Kerkbezoek in Nederland neemt verder af

Het kerkbezoek in Nederland is de afgelopen jaren verder afgenomen. Ging elf jaar geleden nog 23 procent van de volwassenen ten minste één keer per maand naar de kerk, in 2008 was dat nog 19 procent.

Dat blijkt uit onderzoek van het Centraal Bureau voor de Statistiek (CBS). Vooral de Nederlands Hervormde Kerk die in 2004 opging in de Protestantse Kerk in Nederland (PKN), heeft de laatste jaren aanhang verloren. Rekende in 1999 nog 14 procent zich tot deze gezindte, in 2008 voelt nog maar 10 procent zich tot deze stroming aangetrokken. Het aandeel gereformeerden daalde de afgelopen elf jaar van 7 naar 4 procent. Het CBS heeft geen uitsplitsing gemaakt naar de gereformeerden die zich in 2004 bij de PKN hebben aangesloten, en de aanhangers van behoudende groeperingen als de Gereformeerde Kerken Vrijgemaakt en de Gereformeerde gemeenten in Nederland en Noord-Amerika.

Groei zit er wel in het aantal islamieten in Nederland, van 3 naar 4 procent, zo becijferde het CBS. Die toename wordt voornamelijk veroorzaakt door de stijging van het aantal niet-westerse allochtonen. De onderzoekers bij het CBS noemen het opvallend dat de kerkelijkheid in de sterk stedelijke gebieden tussen 1999 en 2008 licht is toegenomen, terwijl die in alle overige gebieden afneemt.

Gereformeerden zijn de meest regelmatige kerkgangers.
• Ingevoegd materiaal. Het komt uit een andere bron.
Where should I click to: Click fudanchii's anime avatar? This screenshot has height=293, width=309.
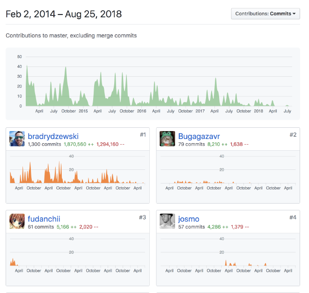(17, 221)
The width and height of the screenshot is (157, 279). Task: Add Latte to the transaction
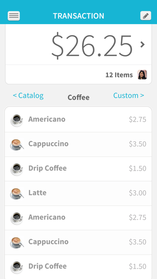[x=78, y=193]
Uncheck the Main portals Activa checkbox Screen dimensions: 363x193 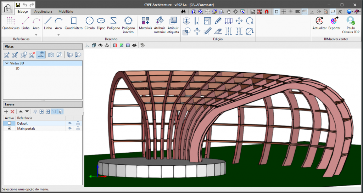[9, 129]
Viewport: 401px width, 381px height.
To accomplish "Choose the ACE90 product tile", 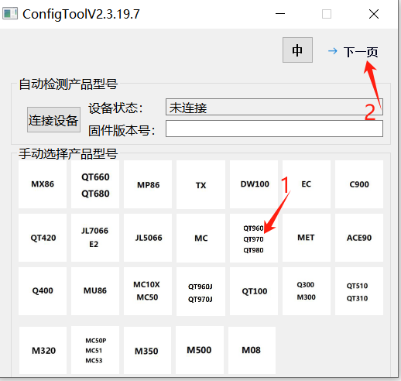I will click(x=359, y=238).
Van hen gaat 63 procent geregeld naar de kerk. Bijna de helft gaat minimaal een keer per week. Van de mensen die zich rekenen tot de PKN-stroming gaat ook 63 procent regelmatig naar het godshuis, terwijl van alle stromingen de katholieken het minst frequent naar de kerk gaan: 23 procent gaat regelmatig. Binnen de islamitische gemeenschap maakt ruim een derde een vaste gang naar de moskee. "De helft gaat zelden of nooit", aldus het CBS.